Aqua-Aerobic Systems, Inc. of Rockford, Ill., has partnered with the Colorado School of Mines' Advanced Water Technology Center (AQWATEC) and Mines' Small Flow Program to conduct field testing on the Aqua-Aerobic® MBR decentralized wastewater treatment system, according to a March 6 press release.

The system consists of a full-scale Sequencing Batch Reactor, coupled with Koch PURON™ membranes. The main objective of the research project is to assess the performance of the decentralized system by treating one of the campus' housing community domestic wastewater sources (about 400 apartments). The focus of the testing is on the optimization of the treatment process for biological nutrient removal, membrane operation, and process adjustment for constant and seasonal flow patterns.

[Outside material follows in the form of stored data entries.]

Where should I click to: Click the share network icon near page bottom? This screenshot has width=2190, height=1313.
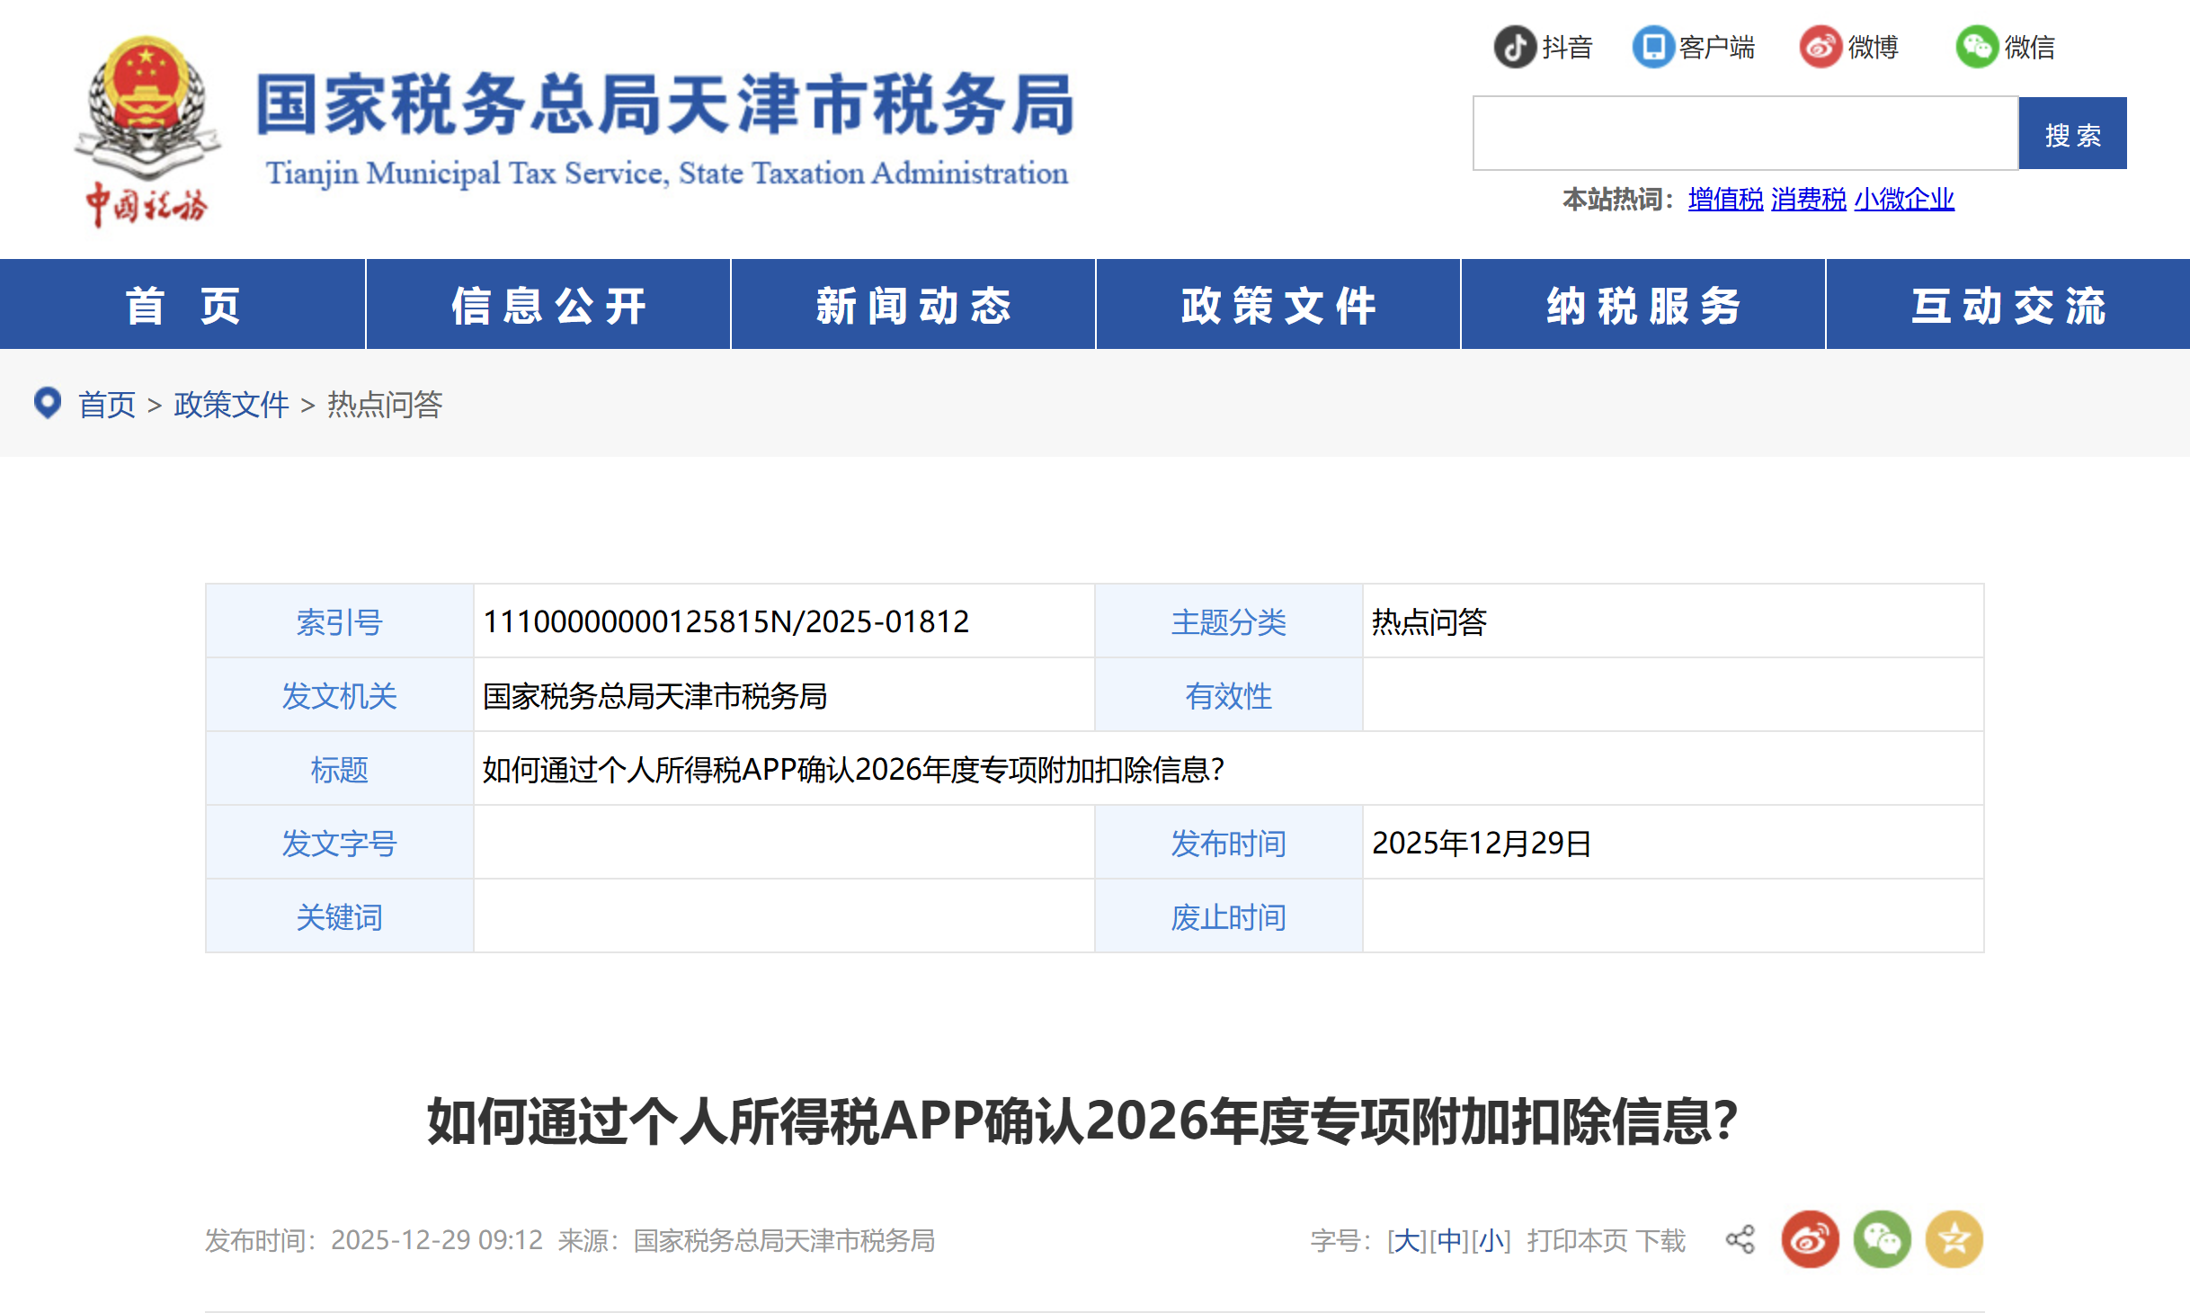(x=1740, y=1238)
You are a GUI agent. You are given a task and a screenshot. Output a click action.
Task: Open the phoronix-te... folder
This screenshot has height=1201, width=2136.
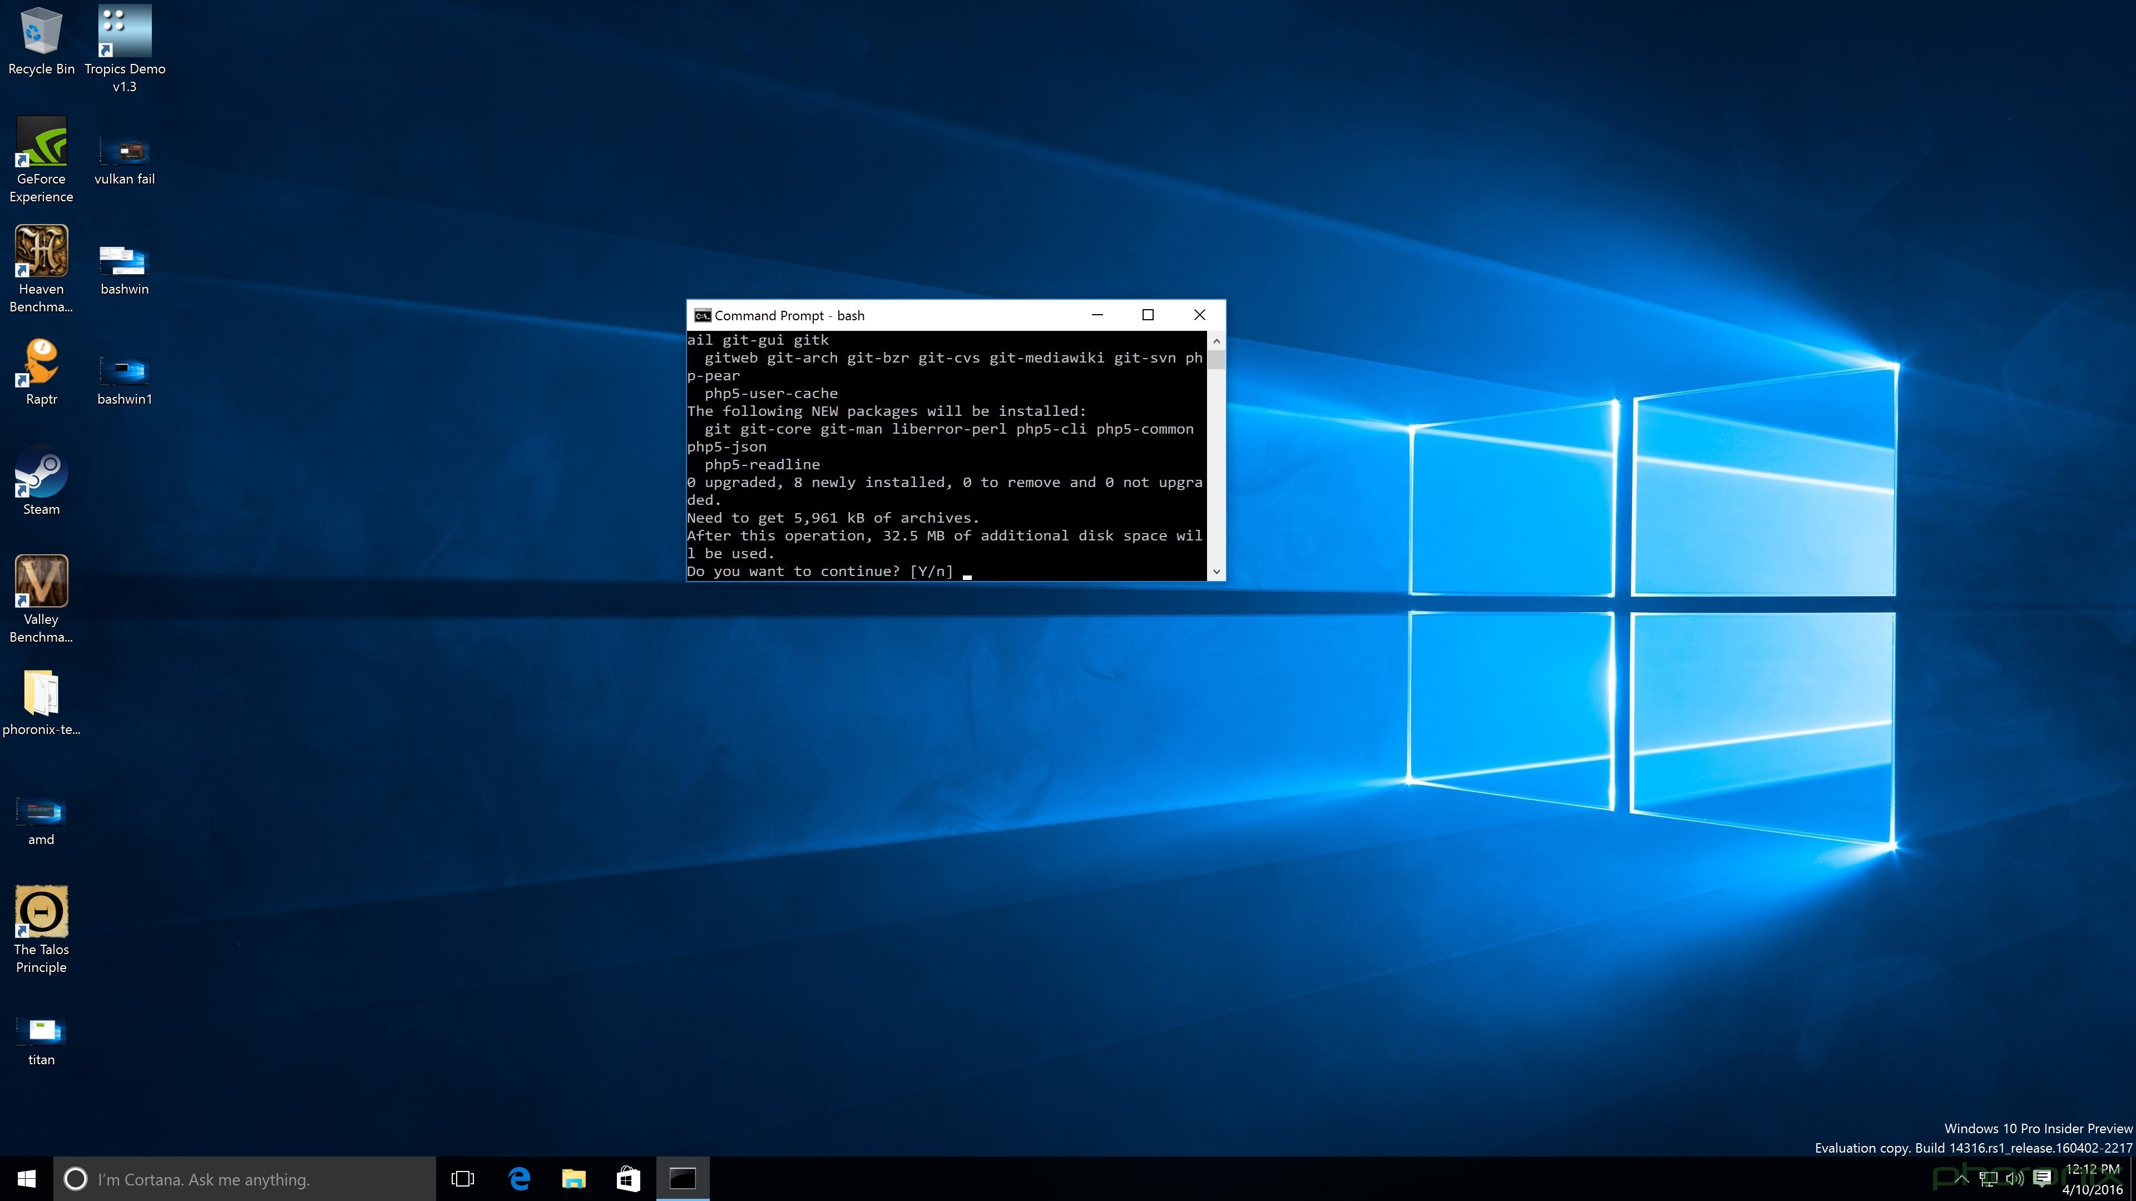pos(41,693)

On Feb. 17, Colorado School of Mines hosted a dedication event to celebrate the startup of the research project. AQWATEC began testing the onsite system, which uses two alternating adjacent batch reactor trains with a flow capacity of 6-12 gallons per minute. Additionally, the school operates a bench-scale conventional MBR (10-15 gallons per hour), which complements the full-scale MBR system. It utilizes a smaller PURON™ hollow-fiber, submerged membrane module and can be operated as needed to compare performance between various treatment schemes.

Preliminary studies revealed that the Aqua-Aerobic® MBR system is highly efficient for onsite non-potable reuse or direct discharge to a stream in decentralized wastewater treatment applications. The system is suitable for flows of 5,000 to 50,000 gallons per day. Its advantages include enhanced BNR, low energy consumption, reuse quality effluent, and a small footprint.